I found my way to the room David called his, and hastily peeled off the cold wet clothes, toweling myself off with the blanket. I pulled on underwear, soft pajama pants, and a t-shirt before sitting on the edge of the bed and sighing. My wet hair trickled down my back. I was still cold, inside and out.

I don't know how long I sat there before I heard David say, in a sleep filled voice, "You're all wet." I looked up to see him in the doorway, staring at me with a confused look on his face.

"It's raining." That didn't help clear up the look in his face. "I took a rain shower."

"Oh." He sat down beside me on the edge of the bed. "You look cold." He draped the blanket around me.

A sweet gesture. Kind.

"Mmm." I stared at my hands, rubbing them together. It's time to be brave now. Get it over with. Now or never. "You saved my life, you know."

He laughed a little. "Riss —"

"No," I said softly. "You did. However you want to look at it. I would have died with Vivian and Andre. You got me out of there. That's the only reason I'm still alive."

I shook my head. "But, David… I'm left with this terrible sense of owing you."

The silence stretched between us like a chasm that no bridge was big enough to cross.

"We bargained with them all the time, you know? And I can't help feeling like I've somehow got to bargain now."

"You don't," he murmured. "They aren't us."

"Aren't they?" I said in a broken voice. "Your sire wants us to join the family, David." I looked up at him, into blue eyes that could turn amber in a split second, in a face that could be soft and sweet or hard and sharp. "But I can't."

He reached for my hand, but I stood up, moving out of his grasp. "Bare minimum, I need to give Lisa a life. She deserves that. She needs me. And I need to know —need to see if my mother is still alive." I started to pace. "I don't know what Andre might have done to her. And if she is alive, I can't leave her alone, with both her children missing. I couldn't do that." I leaned against the wall, face turned away from him. "Don't you see, if I stayed, it would feel like that's my end of the bargain. Stay with you, be part of the pack, repay a life with a life."

I shook my head. "And if I don't, there's a sword hanging over my head. Join the family, or, or what? Face the consequences?" Tears pricked my eyes. "That's a huge burden. And it shouldn't be like that, David."

I hiccupped. "I don't want to be a vampire. I don't. And I couldn't stay as a human. Even when you look at me like that, I don't know —I'm afraid it won't be enough. That one day you'll be more interested in my blood than in me, and —"

"That will never happen," he said strongly, standing.

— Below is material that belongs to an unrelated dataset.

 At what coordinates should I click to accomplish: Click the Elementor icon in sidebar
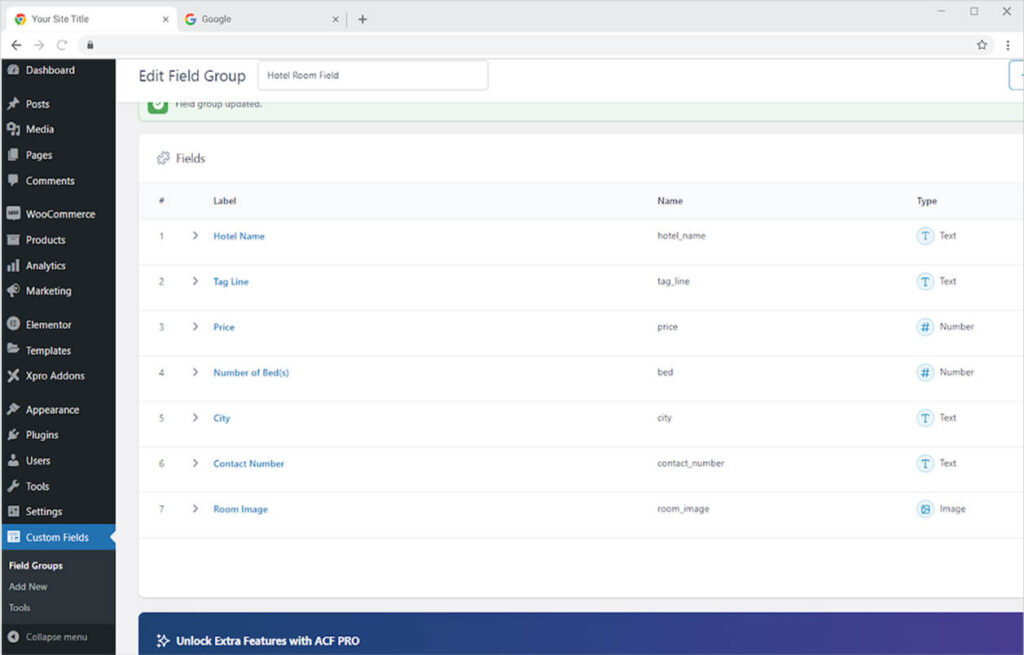pyautogui.click(x=13, y=325)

"But you don't know that," I insisted. "You don't know that, and you can't tell me that you'd want me around when I age faster than you, or that you'd try to make me change, or you'd get bored —" I hiccupped again. "I shouldn't have to feel like this, like I should sign over my freedom, my life, to somehow pay back this debt, not even for someone I love —"

The word caught in my throat and I stuttered to a stop, trying to stop crying, trying not to look at him.

"Riss," he whispered, and it was soft, and sweet, and full of pain. He stood and tilted my chin up.

"I can't," I whispered, staring at him through a haze of tears. "I can't."

He studied my face. "Can't stay," he said softly, "or can't love me?"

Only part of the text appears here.